■ WHAT TO DO ■
1. Using the passage on linear programming definitions, answer each item below:
(a) What expression does Example 1 ask to maximize?
(b) Which conditions must a set of variables meet to be called a feasible solution?
(c) What holds good everywhere within the feasible region?
2. Extend the passage on linear programming definitions past its final sentence.

■ SELECTED PASSAGE ■
»»
Important Definitions in Linear programming Model:

The following important definitions in Linear programming Model are necessary for understanding and developing the theory that follows:

Solution of LPP:

A set of variables {x₁, x₂, x₃, …, x_n, s₁, s₂, …, s_m} is called a solution of the linear programming problem if it satisfies the set of constraints.

Feasible Region:

The area containing all the feasible solutions to the LPP is called a feasible region in a graph. In other words, it is a region in which all constraints and non-negativity conditions hold good.

In other words, the collection of all feasible solutions is called the feasible region.

Example 1:

Consider the following LPP:

Maximize  Z = 3x₁+ 5x₂

Subject to

x₁≤ 4

2x₂≤ 12

3x₁+2x₂ ≤ 18

and

x₁ ≥ 0, x₂ ≥ 0.

Draw the feasible region for this LPP.

Solution:

Draw the graphs of all constraints and non-negativity restrictions, as shown follows.

The feasible region in this example is the entire shaded area of this Figure, which is a set of permissible values of (x₁, x₂).

Feasible Solution:

A set of variables {x₁, x₂, x₃, …, x_n, s₁, s₂, …, s_m} is called a feasible solution if these variables satisfy all constraints and non-negative restrictions. In other words, a feasible solution is one that satisfies all of the constraints and non-negative restrictions.
««
■ DATA BLOCK ■
»»
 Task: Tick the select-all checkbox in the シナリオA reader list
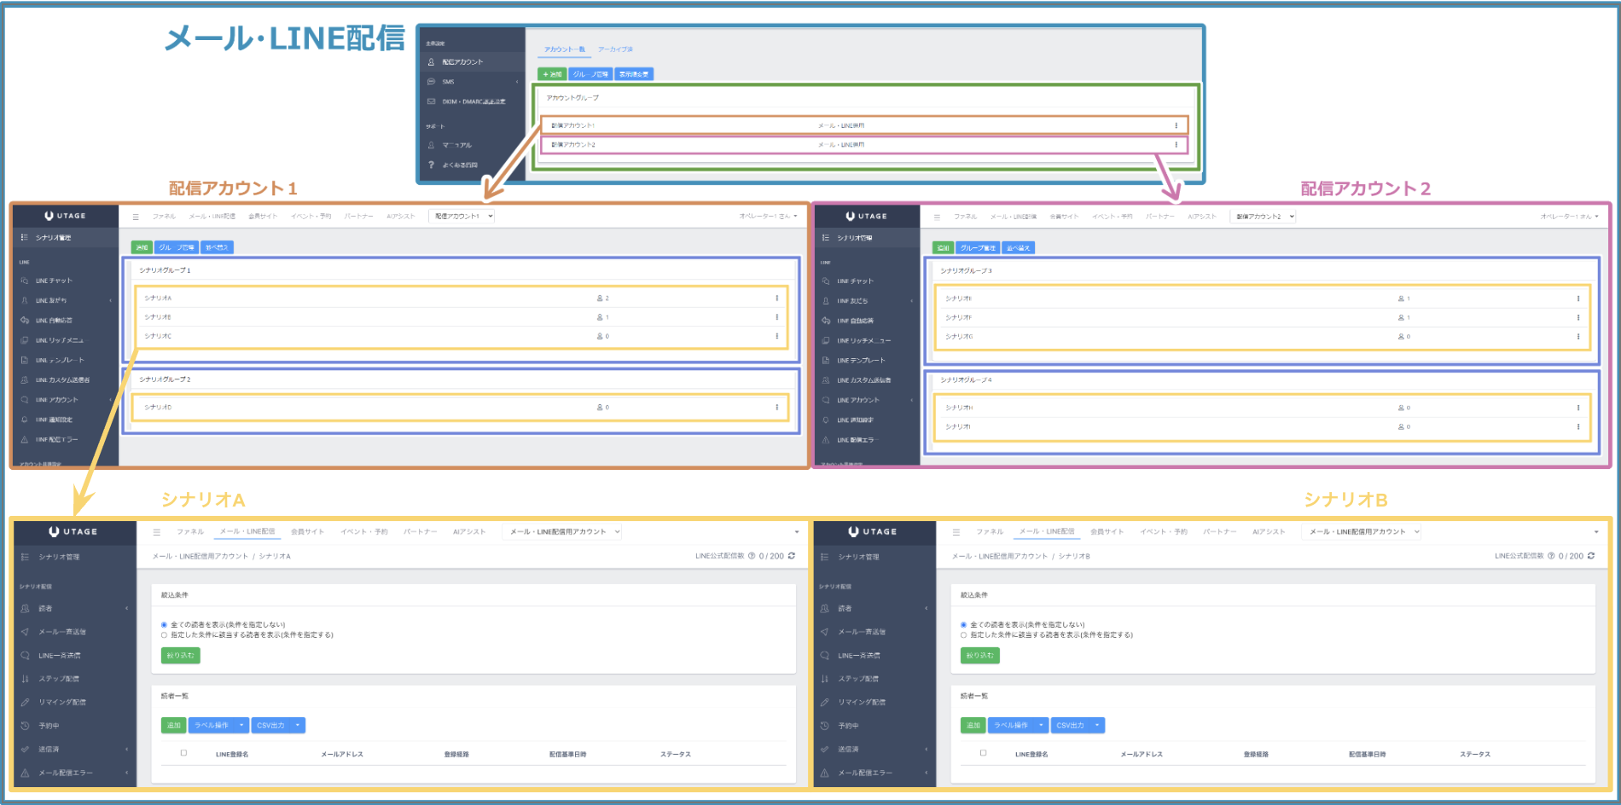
««
■ REPLIES ■
1.
(a) Z = 3x₁ + 5x₂
(b) The variables must satisfy all constraints and non-negative restrictions.
(c) All constraints and non-negativity conditions hold good there.

2.
It is possible for a problem to have no feasible solutions.

Infeasible Solution: An infeasible solution is one that contradicts at least one constraint, that is, that fails to satisfy at least one constraint.

In the above Figure 1 of Example 1, the points (2,3) and (4,1) are feasible solutions, while the points (−1,3) and (4,4) are infeasible solutions, as shown follows:

Optimal solution:

A feasible solution with the most favourable objective function value is called an optimal solution.

• If the objective function is to be maximised, the most favourable value is the largest value;
• if the objective function is to be minimised, the most favourable value is the smallest value.

Consider the LPP from Example 1:

Maximize  Z = 3x₁+ 5x₂

Subject to

x₁≤ 4

2x₂≤ 12

3x₁+2x₂ ≤ 18

and

x₁ ≥ 0, x₂ ≥ 0.

Find the optimal solution for this LPP.

Solution:

First, draw the feasible region for this LPP as shown in Figure-1. The final step is to find the point in this feasible region that gives the maximum value of Z = 3x₁+5x₂. Start by trial and error to know how to perform this step efficient manner.

Try, for example, Z = 10 = 3x₁+5x₂.

By drawing the line Z=10=3x₁+5x₂, we can see that there are many points on this line that lies within the region.

After achieving perspective by trying this arbitrarily chosen value of Z = 10, we should next try a larger arbitrary value of Z, such as Z = 20 = 3x₁+5x₂. Again, Figure-3 reveals that a segment of the line Z = 20 = 3x₁+5x₂ lies within the region so that the maximum permissible value of Z must be at least 20.

Now notice in Figure-3 that the two lines just constructed are parallel. These observations imply that our trial-and-error procedure for constructing lines in Figure-3 involves nothing more than drawing a family of parallel lines containing at least one point in the feasible region and choosing the line that corresponds to the maximum value of Z.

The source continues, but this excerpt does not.